TASK BRIEF: Can you rewrite everything in the post about reputation management, from "As you go through" down to "people about this.", with "standing" in place of "reputation"?

PASSAGE TO READ:
**********

Dave Chiu and Didier Hillhorst have developed an interesting concept of what they call Reputation Management Service. Interesting because it gives a glimpse of what tomorrow could bring but I also find it rather frightening (and not just because I never ever pay my bills on time). RentAThing enables negotiation for access by addressing risk.
A series of transaction mechanisms and interactions leverage trust and reputation to enable a variety of scenarios involving access to objects and services. Instead of silos of reputation, with various services, companies, and individuals developing isolated reputations, RentAThing provides a centralized means of managing and developing a single reputation: your reputation.
As you go through life, you acquire a reputation. Do you pay your bills on time? How do you treat library books? Do you forget to return money you've borrowed? This reputation affects your ability to gain access to things and services. In the future, with spimes and smart objects as actors in a world of ubiquitous information, your objects could be rented to anyone at any time. Gaining access to those objects could be as simple as having a great reputation.
I was extremely glad to see this effort. Kudos to both Dave Chiu and Didier Hillhorst (and to Regine) for educating people about this.
Can you say "Equifax"?
Reputation economy ...

**********

SOURCE MATERIAL:
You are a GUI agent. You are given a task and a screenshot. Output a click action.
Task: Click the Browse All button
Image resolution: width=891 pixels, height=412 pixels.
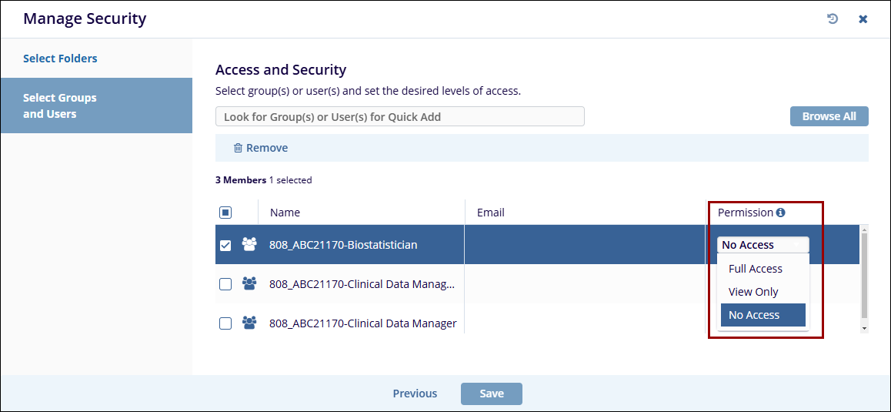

**********

EXERCISE ANSWER:
As you go through life, you acquire a standing. Do you pay your bills on time? How do you treat library books? Do you forget to return money you've borrowed? This standing affects your ability to gain access to things and services. In the future, with spimes and smart objects as actors in a world of ubiquitous information, your objects could be rented to anyone at any time. Gaining access to those objects could be as simple as having a great standing.
I was extremely glad to see this effort. Kudos to both Dave Chiu and Didier Hillhorst (and to Regine) for educating people about this.